Content starts

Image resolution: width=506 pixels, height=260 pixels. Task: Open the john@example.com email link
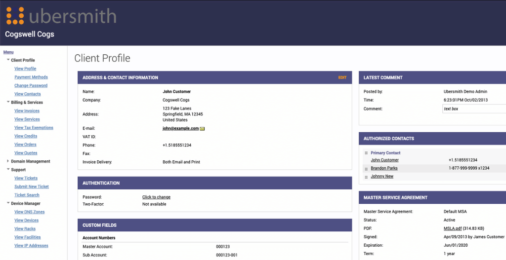tap(180, 128)
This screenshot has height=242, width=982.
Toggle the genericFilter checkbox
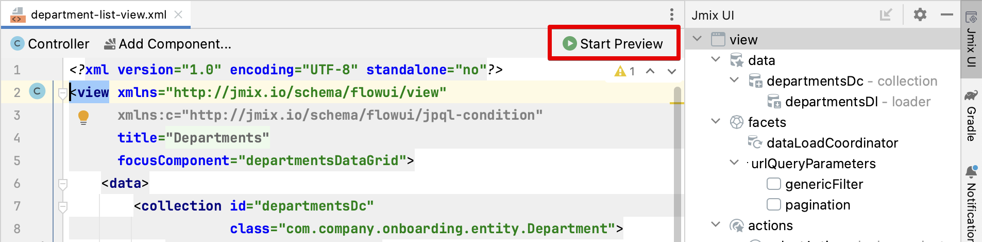click(773, 184)
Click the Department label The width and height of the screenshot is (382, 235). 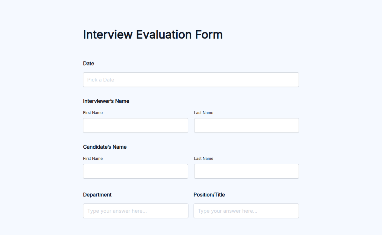[97, 195]
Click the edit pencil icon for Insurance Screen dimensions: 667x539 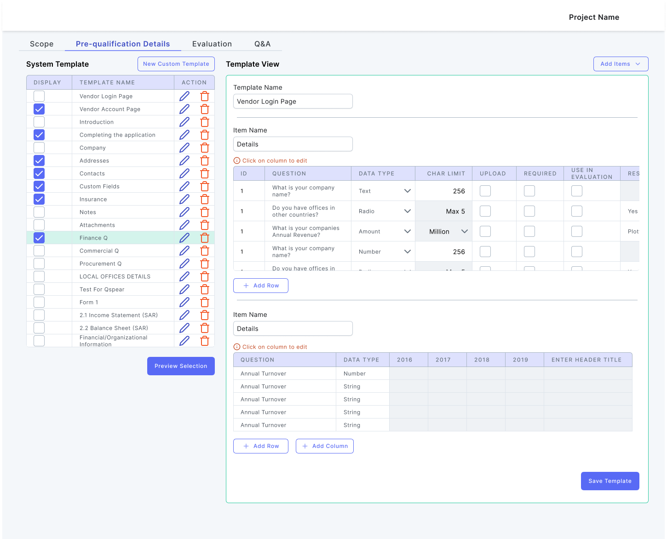click(x=184, y=199)
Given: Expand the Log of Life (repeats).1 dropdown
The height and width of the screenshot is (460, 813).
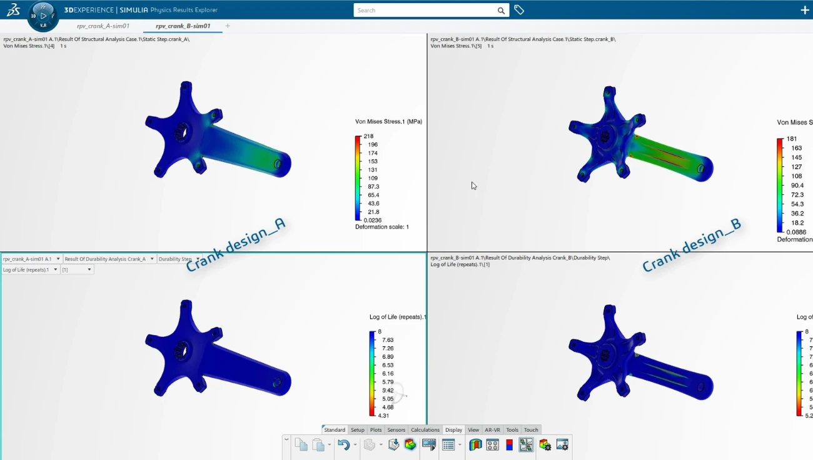Looking at the screenshot, I should pos(30,269).
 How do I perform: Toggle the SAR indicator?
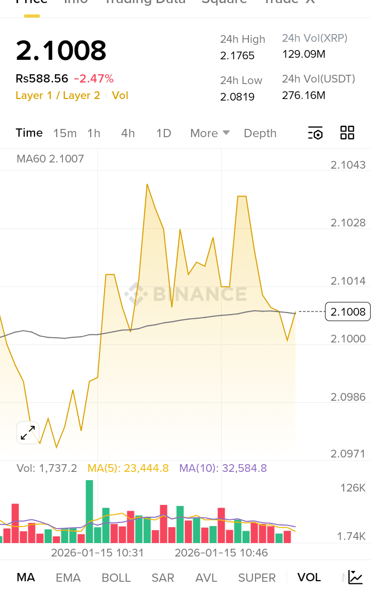(x=163, y=578)
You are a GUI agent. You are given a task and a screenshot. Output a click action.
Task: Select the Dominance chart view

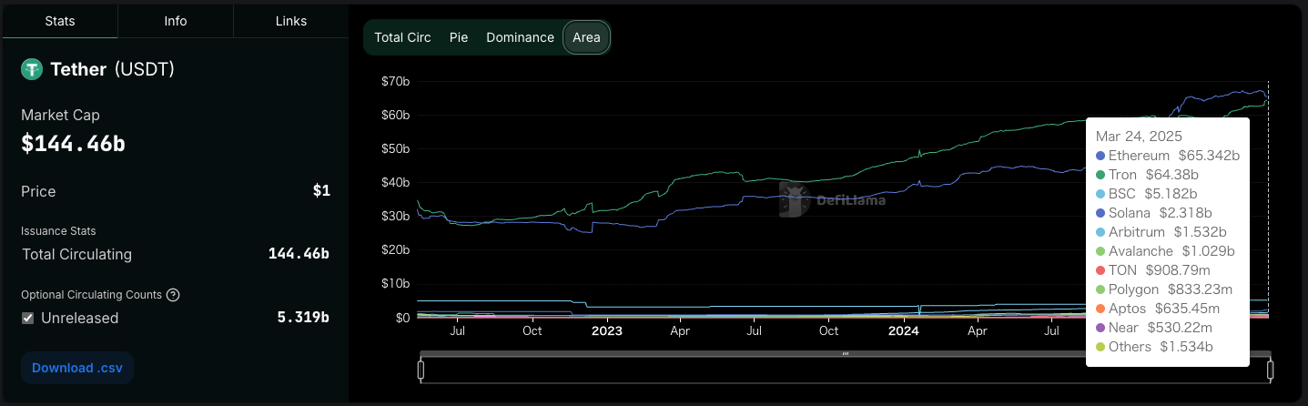[x=520, y=37]
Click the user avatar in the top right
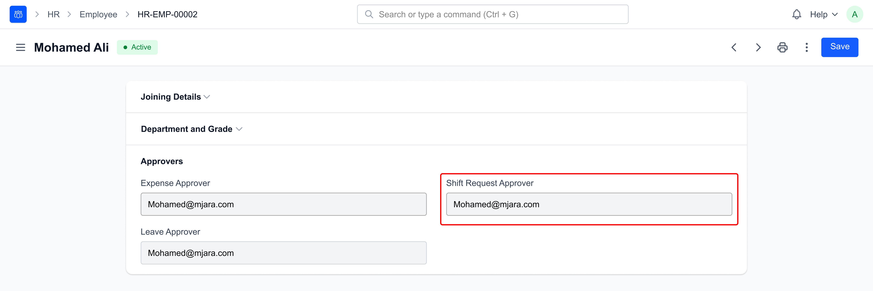This screenshot has height=291, width=873. 855,14
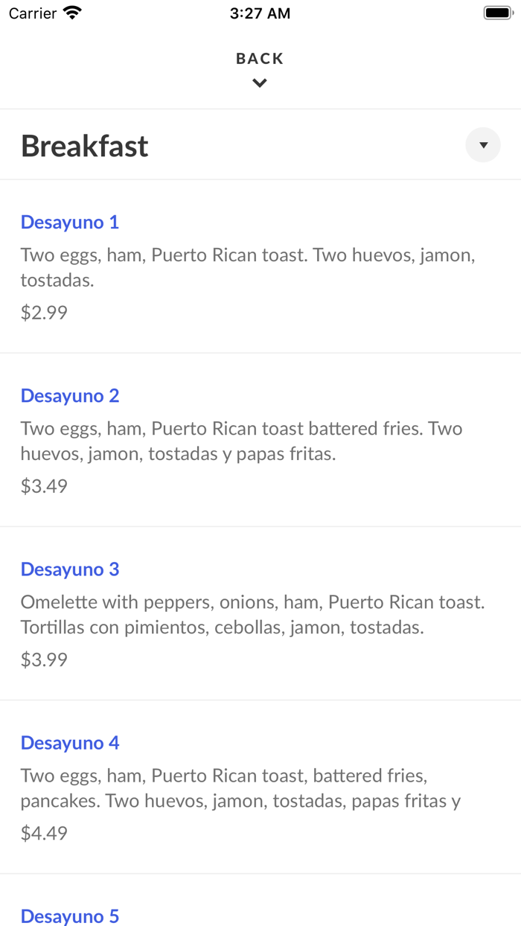This screenshot has height=926, width=521.
Task: Open Desayuno 3 menu item
Action: 70,569
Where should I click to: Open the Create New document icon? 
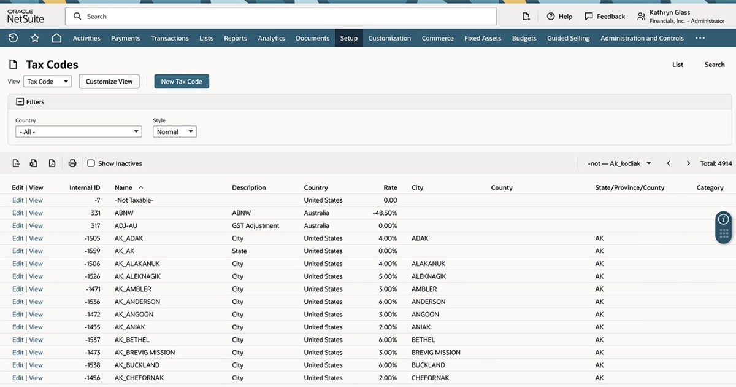pyautogui.click(x=526, y=16)
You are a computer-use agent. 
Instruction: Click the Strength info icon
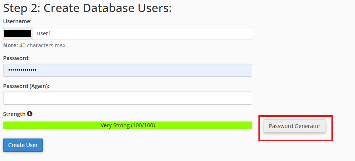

Content ends

WHAT THIS TASK INVOLVES →
Take the line with "Where should I" and every line after it through the end of the data, and write only them out exactly, leaving out the pictures.

EXERCISE RESPONSE →
Where should I click to: Open the Create New document icon? 
pyautogui.click(x=526, y=16)
You are a computer-use agent. 
Instruction: Click the Strength info icon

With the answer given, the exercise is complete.